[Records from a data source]
BEGIN

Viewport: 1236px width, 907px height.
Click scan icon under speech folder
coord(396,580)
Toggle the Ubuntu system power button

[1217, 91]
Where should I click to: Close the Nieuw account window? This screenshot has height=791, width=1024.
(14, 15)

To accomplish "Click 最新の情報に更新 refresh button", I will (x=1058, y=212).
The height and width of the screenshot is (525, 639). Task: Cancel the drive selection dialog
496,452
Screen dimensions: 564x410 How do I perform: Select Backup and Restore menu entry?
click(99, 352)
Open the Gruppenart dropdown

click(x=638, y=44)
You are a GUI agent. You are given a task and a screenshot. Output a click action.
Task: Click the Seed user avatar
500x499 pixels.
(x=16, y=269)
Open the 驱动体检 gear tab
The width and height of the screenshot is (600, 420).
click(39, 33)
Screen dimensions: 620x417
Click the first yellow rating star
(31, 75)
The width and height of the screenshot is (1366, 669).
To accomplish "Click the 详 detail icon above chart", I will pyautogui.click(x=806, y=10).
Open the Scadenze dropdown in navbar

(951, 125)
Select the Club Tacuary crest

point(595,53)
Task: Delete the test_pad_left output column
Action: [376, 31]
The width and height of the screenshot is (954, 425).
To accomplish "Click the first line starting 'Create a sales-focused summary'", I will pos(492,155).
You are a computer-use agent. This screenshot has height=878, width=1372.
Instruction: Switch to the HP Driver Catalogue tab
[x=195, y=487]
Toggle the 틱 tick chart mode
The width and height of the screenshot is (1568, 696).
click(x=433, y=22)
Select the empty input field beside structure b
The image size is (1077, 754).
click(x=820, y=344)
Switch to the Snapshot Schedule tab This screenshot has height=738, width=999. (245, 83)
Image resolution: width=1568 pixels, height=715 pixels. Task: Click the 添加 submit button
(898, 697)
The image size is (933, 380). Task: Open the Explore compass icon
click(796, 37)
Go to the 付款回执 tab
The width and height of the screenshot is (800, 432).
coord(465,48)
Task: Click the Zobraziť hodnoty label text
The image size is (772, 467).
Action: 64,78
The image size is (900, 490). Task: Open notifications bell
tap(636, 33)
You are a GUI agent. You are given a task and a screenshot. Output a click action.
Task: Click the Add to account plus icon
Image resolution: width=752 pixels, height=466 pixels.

END

→ Instructions for the task: Answer with the exact lines running from the one that contains "The image size is (900, 490)." through the last line of the data. Include no other line.

→ Result:
The image size is (900, 490). Task: Open notifications bell
tap(636, 33)
You are a GUI agent. You are given a task and a screenshot. Output a click action.
Task: Click the Add to account plus icon
Image resolution: width=752 pixels, height=466 pixels.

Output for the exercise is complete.